Recently I was at my daughter’s wedding in London and an Englishman bounced up to my brother-in-law Bill, to whom I was talking.
To refresh your memory – mine’s in meltdown – Bill is a Tyrone dairy farmer and yes, he’s the quintessential Massey/monkey wrench/Manitou type – but that’s fine. He’s still a nice fellow and Mrs P is his sister.
The eager and inquisitive Englishman asked Bill the unforgivable question that nobody asks and yet everybody wants to know – me included.
‘How many acres have you got then?’ He questioned, without so much as a grin. But English people are much more direct than we are.
The same fellow wouldn’t have had a clue about acres and one acre to him might be the size of an apartment balcony or all of Hyde Park.
I came to the flummoxed Bill’s rescue. ‘That’s not a question you ask an Irish farmer,’ I said to him, swaying gently with a pint of London Pride bitter in my hand.

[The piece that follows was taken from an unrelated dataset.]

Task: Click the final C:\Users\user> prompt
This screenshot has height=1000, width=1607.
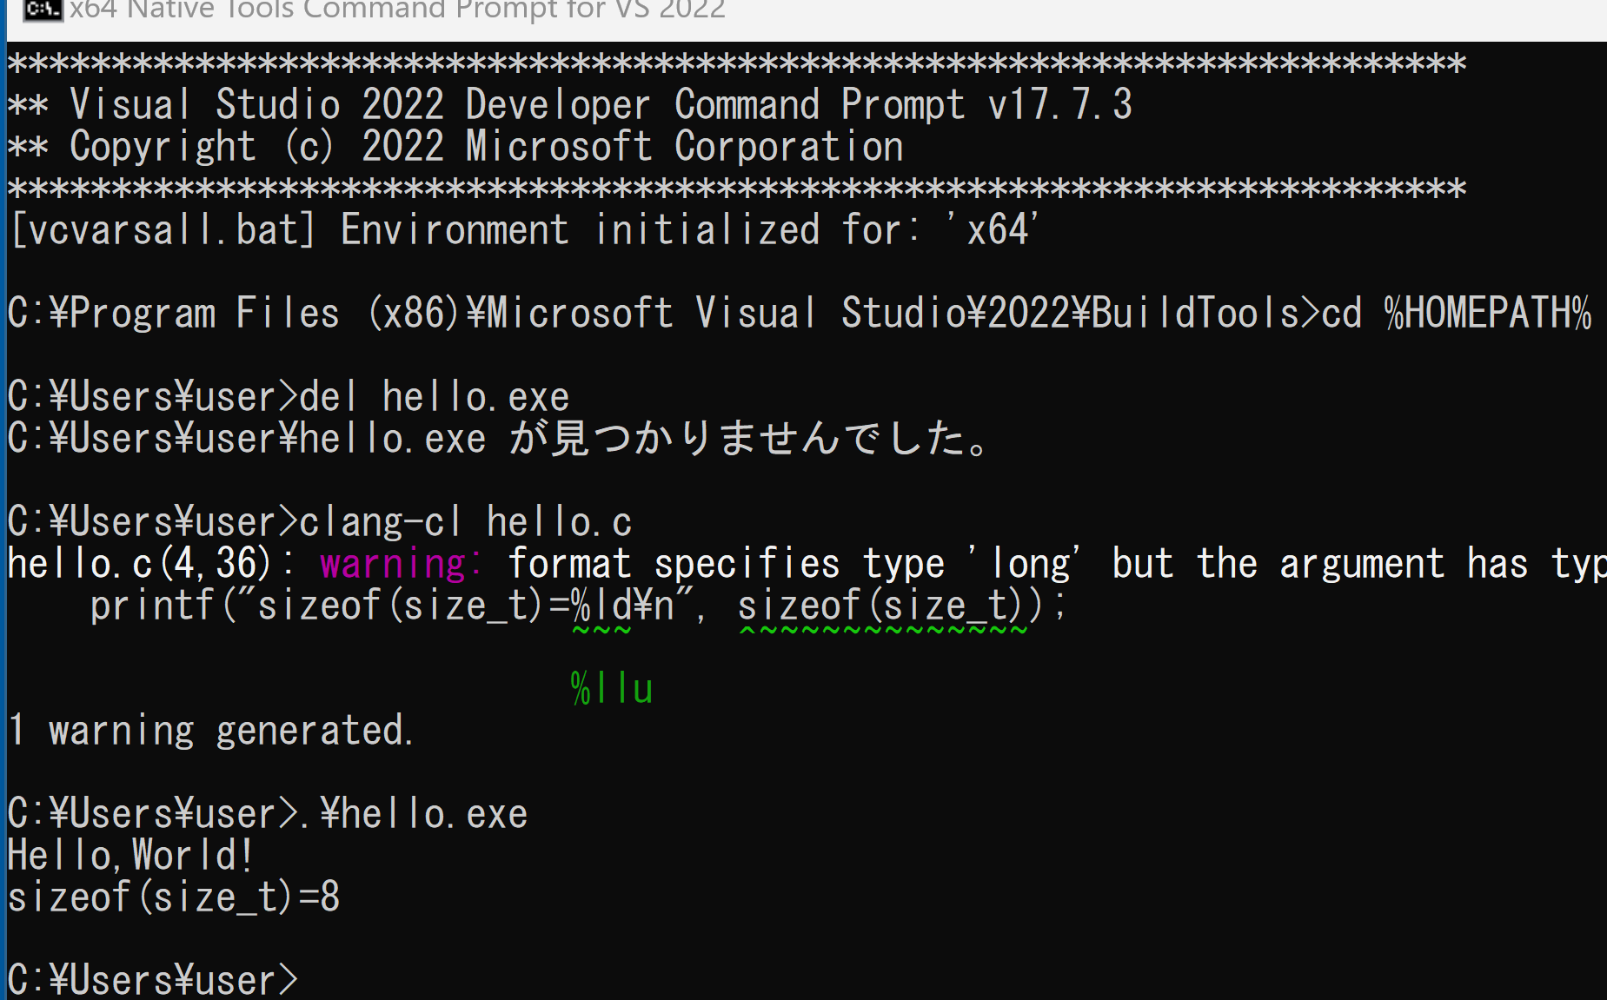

I don’t even know how many acres Bill has. I never even asked Mrs P how many acres her dad had. I still don’t know.
Suitably rebuffed, he nodded and I added it’d be more subtle if he enquired how many robots Bill had. It’s the most PC way to gauge a (dairy) farm size.
I do know one six robot Irish dairy farmer and recently read in the red and yellow weekly farming magazine of a 12 robot English dairy farmer.
He probably has a robot running the farm and the rest of his life. But dairy robots meant absolutely nothing to the Englishman. The only robot he knew about was the one that mowed his ‘acres’ of lawn. In a London suburb? I bet.
In fairness, this Englishman was typical of his fellow countrymen. English farmers make no secret of their farm size and will tell you to the nearest 0.25 acre. You see it’s different there.
They may farm a thousand acres and live in a manor house, but as tenants since the Domesday Book and not own so much as one acre.
Whereas here if you confessed to owning a thousand good acres, you’re either a pig farmer or a distant member of the landed gentry who managed to hold onto the estate. (Just to put you at ease, I’m none of these but neither do I own a thousand acres.)
Touchy subject
Land ownership in Ireland has always been a touchy subject, and certainly one to avoid in an Irish pub after closing time.
You could end up on the wrong side very easily. But I think it’s good that such things are still private. It creates an air of intrigue in a farming world where there are few mysteries left.
However, nowadays the Department of Agriculture know absolutely everything about you, your farm and possibly your sex life as well.
But to leave the last word to Bill. He reminded me at the wedding that, many years ago, I was asked the very same question by a friend of his at a field day.
I apparently looked the nosey so-and-so straight in the eye and walked off. Do I remember it? Of course not.